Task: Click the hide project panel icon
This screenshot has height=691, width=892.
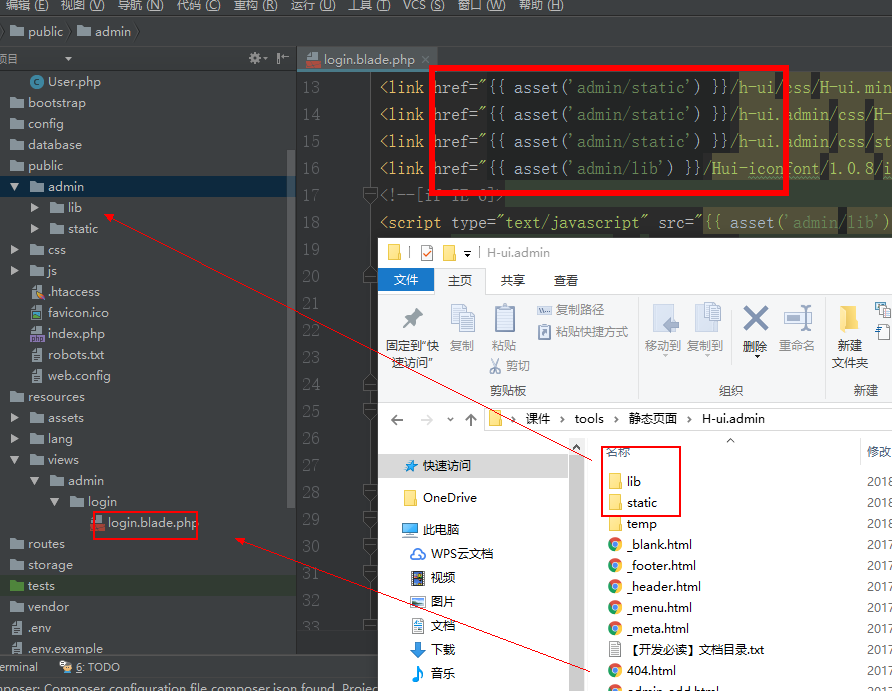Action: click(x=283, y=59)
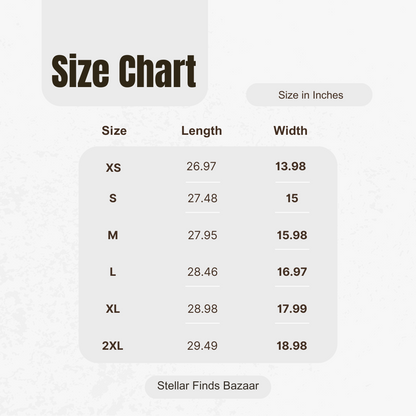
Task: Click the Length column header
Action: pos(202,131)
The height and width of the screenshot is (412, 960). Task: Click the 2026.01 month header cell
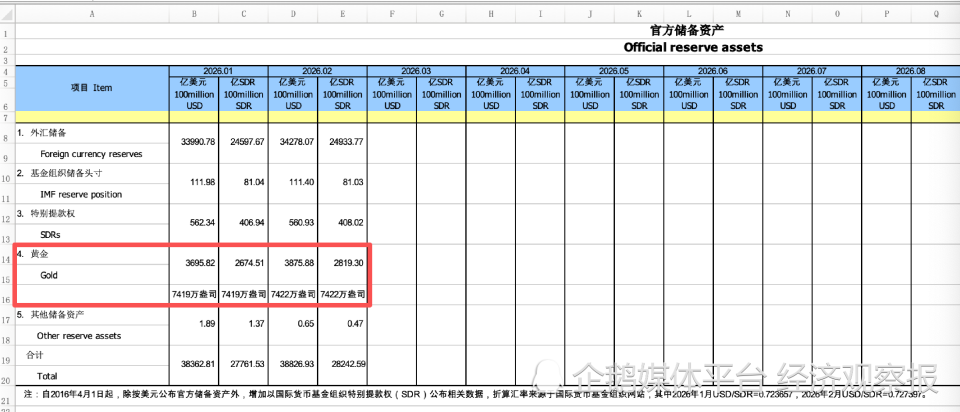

───

**Task statement:** Please print out the entries above exactly. The pictures stay out.

**Response for this exercise:**
Task: Click the hide project panel icon
This screenshot has height=691, width=892.
Action: click(x=283, y=59)
Task: Click the Length column header
Action: pos(202,131)
The height and width of the screenshot is (412, 960). Task: Click the 2026.01 month header cell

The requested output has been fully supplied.